[Rows of pointing data]
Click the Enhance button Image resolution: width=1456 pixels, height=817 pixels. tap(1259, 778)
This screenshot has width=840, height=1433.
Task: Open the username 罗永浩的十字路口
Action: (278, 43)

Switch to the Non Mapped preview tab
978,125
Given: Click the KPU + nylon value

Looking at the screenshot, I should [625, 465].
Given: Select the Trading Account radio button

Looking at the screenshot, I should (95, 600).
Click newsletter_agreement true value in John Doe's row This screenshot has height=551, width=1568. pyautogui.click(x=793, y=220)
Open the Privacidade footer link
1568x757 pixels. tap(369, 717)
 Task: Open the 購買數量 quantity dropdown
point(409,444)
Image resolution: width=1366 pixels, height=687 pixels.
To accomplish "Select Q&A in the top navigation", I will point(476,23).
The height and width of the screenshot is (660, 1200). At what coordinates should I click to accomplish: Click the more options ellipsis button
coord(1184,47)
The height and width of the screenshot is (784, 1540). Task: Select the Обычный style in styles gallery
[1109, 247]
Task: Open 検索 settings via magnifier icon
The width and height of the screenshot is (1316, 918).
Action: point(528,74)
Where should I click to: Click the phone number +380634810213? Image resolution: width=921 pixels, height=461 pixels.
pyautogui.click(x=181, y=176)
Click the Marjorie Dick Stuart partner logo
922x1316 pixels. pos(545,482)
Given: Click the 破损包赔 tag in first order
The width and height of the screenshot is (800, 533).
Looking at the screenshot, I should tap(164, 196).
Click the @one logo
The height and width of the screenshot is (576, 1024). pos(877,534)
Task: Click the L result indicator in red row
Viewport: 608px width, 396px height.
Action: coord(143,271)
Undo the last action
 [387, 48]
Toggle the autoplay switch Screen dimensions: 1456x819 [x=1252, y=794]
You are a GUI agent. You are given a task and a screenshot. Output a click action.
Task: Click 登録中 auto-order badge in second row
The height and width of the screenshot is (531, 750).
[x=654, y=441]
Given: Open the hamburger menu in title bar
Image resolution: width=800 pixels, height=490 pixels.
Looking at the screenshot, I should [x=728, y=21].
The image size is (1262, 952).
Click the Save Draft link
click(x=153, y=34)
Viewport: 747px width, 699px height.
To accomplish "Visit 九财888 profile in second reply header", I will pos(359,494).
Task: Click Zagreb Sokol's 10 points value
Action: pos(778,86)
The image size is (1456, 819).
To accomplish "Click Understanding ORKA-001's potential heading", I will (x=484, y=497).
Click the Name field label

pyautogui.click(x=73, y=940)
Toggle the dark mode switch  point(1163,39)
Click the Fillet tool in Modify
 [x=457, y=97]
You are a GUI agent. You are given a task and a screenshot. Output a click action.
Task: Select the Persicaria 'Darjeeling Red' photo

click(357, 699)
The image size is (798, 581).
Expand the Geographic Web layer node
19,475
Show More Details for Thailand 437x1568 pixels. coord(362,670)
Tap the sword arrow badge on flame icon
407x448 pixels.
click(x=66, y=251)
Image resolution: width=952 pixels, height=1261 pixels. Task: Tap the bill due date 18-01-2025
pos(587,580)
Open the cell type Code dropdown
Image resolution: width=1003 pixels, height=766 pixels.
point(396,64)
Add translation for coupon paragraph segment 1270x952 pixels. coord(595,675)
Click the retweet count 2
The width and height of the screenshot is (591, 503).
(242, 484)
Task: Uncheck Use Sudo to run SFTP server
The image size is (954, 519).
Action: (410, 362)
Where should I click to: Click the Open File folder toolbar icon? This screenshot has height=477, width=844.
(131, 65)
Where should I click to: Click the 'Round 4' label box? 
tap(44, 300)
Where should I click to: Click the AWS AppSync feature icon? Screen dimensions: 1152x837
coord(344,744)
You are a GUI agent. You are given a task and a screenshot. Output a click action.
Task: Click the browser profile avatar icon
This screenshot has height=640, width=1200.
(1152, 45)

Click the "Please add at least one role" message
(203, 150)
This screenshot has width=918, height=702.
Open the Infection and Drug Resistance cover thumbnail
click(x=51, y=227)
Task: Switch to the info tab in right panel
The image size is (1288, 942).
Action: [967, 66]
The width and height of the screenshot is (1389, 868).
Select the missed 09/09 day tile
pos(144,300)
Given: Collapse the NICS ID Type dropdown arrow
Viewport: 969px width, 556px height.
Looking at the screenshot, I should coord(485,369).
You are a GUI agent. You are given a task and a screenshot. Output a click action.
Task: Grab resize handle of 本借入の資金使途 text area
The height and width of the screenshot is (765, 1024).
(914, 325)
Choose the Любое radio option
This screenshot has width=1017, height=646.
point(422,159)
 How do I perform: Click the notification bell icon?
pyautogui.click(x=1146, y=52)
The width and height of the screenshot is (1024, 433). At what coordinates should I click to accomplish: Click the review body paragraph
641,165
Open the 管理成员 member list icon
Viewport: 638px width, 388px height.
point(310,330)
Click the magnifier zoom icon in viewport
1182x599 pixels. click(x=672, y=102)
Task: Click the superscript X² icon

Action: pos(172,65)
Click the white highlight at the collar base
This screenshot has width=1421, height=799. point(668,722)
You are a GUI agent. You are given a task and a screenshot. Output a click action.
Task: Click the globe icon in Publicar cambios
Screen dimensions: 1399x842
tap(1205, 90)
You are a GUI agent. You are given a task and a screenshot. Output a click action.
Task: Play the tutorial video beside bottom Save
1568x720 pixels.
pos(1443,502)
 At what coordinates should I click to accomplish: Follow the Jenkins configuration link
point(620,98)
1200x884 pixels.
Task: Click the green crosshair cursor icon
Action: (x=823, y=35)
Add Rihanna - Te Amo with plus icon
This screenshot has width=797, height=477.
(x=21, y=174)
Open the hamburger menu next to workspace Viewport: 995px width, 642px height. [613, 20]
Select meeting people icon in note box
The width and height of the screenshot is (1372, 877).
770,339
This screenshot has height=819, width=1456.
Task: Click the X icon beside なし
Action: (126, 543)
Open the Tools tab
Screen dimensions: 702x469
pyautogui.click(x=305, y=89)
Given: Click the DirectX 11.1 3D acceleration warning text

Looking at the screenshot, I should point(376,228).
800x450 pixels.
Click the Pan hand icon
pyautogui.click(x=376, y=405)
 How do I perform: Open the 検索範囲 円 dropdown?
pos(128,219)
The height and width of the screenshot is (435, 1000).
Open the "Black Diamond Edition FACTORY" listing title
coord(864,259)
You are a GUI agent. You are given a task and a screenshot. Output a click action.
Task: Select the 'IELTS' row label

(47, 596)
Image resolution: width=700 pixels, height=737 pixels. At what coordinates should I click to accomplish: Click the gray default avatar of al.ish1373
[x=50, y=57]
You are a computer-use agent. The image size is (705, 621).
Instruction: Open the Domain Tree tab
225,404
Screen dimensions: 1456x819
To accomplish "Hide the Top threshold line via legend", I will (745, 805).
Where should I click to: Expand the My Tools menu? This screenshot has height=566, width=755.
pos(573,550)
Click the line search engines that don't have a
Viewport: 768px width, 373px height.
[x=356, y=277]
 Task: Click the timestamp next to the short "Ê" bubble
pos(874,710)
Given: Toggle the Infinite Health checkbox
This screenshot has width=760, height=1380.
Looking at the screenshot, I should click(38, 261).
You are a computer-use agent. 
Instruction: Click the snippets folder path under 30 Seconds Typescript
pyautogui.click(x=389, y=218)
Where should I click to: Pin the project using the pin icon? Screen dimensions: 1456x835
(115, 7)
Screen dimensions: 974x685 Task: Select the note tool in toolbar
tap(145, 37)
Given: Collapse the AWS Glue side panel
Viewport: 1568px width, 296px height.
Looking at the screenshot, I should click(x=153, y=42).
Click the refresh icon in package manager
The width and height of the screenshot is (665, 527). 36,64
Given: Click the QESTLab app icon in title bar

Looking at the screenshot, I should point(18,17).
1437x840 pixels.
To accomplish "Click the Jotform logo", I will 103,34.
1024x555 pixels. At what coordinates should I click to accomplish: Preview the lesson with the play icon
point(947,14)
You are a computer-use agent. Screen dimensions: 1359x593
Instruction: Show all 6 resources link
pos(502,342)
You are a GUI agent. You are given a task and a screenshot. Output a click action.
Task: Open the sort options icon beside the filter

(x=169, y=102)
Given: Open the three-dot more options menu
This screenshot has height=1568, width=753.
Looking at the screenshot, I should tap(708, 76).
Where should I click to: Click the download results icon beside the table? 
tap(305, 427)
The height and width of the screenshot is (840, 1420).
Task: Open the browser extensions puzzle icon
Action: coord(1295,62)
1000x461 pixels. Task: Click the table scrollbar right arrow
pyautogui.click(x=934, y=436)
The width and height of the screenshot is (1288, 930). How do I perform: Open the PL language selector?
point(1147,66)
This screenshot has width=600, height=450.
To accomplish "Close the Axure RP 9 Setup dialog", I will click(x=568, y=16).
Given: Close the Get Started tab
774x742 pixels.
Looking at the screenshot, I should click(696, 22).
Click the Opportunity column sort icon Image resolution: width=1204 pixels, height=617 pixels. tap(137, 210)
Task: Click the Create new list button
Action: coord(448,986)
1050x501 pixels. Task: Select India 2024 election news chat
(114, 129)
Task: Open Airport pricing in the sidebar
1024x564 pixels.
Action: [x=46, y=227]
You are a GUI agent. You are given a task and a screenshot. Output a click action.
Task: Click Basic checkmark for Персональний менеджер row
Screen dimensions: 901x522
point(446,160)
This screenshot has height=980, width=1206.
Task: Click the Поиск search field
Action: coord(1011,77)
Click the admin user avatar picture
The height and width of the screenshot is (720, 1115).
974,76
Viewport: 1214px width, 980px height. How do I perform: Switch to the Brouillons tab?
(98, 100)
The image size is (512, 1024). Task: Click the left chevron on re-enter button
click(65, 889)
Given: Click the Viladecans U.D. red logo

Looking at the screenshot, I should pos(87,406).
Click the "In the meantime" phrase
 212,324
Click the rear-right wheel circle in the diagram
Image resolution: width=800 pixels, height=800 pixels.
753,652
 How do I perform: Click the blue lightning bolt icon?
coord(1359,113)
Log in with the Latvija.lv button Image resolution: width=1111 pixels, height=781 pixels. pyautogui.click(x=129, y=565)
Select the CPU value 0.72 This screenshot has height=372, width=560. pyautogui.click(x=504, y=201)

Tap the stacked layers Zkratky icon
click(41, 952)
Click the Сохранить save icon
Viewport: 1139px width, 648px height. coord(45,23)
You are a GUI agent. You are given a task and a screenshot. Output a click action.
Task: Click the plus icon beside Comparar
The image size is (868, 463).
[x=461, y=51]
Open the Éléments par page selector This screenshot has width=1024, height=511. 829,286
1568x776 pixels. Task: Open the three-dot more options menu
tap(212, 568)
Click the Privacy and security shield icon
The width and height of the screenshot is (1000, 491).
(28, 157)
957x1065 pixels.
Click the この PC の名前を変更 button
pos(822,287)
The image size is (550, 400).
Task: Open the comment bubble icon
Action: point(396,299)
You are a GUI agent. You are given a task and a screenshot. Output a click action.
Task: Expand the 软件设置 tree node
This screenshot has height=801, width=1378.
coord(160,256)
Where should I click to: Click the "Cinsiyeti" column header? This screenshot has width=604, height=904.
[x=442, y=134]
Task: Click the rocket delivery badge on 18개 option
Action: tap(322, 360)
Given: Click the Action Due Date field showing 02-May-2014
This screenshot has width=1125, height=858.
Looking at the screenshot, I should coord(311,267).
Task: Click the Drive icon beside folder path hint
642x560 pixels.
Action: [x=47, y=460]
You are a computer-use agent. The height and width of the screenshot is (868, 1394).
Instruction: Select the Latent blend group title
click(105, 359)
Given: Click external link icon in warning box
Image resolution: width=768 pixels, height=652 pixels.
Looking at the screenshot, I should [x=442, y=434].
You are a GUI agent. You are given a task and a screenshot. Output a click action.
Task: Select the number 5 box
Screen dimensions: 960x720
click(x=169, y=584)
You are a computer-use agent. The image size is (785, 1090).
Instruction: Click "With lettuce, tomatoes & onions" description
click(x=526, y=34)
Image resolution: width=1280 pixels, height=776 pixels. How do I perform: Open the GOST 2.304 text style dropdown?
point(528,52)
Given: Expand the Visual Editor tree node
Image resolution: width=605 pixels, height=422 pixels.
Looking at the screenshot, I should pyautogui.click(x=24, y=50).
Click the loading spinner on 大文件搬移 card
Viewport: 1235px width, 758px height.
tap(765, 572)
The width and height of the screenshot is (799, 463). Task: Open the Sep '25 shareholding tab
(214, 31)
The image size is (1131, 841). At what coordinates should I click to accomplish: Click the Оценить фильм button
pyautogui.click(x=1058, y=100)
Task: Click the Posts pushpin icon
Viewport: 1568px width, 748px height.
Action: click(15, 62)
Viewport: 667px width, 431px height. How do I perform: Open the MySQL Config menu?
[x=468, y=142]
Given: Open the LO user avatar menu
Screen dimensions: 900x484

§ **Goal**
Report how many lines of the records contain the string "options". Case counts, so give only the number.

§ **Solution to this exercise**
4